:: TASK DATA ::
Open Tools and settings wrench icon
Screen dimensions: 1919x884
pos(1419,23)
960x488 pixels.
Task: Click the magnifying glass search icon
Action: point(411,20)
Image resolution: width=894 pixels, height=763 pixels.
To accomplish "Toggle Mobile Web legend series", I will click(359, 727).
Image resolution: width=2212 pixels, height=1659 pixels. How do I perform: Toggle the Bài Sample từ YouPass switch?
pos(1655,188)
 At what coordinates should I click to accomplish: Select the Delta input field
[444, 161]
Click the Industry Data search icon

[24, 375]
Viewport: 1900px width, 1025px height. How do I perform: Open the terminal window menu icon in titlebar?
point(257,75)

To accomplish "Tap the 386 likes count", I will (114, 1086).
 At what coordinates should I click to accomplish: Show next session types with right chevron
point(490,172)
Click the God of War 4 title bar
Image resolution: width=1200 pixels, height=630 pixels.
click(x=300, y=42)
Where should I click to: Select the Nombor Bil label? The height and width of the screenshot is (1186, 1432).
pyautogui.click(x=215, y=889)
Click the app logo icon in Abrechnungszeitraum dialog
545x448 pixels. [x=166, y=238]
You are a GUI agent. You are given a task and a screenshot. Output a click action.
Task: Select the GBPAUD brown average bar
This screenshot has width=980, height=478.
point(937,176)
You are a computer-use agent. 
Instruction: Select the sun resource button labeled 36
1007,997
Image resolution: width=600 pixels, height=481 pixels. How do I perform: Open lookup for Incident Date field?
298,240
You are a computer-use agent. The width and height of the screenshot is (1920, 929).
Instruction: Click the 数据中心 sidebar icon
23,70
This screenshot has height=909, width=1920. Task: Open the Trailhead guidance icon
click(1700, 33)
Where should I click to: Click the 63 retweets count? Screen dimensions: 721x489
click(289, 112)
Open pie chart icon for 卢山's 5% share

:: SET PROBLEM ::
Copy out the entries word for word, starting at their first line and ending at the line that contains "pos(1655,188)".

:: CORRECT RESPONSE ::
Open Tools and settings wrench icon
Screen dimensions: 1919x884
pos(1419,23)
960x488 pixels.
Task: Click the magnifying glass search icon
Action: point(411,20)
Image resolution: width=894 pixels, height=763 pixels.
To accomplish "Toggle Mobile Web legend series", I will click(359, 727).
Image resolution: width=2212 pixels, height=1659 pixels. How do I perform: Toggle the Bài Sample từ YouPass switch?
pos(1655,188)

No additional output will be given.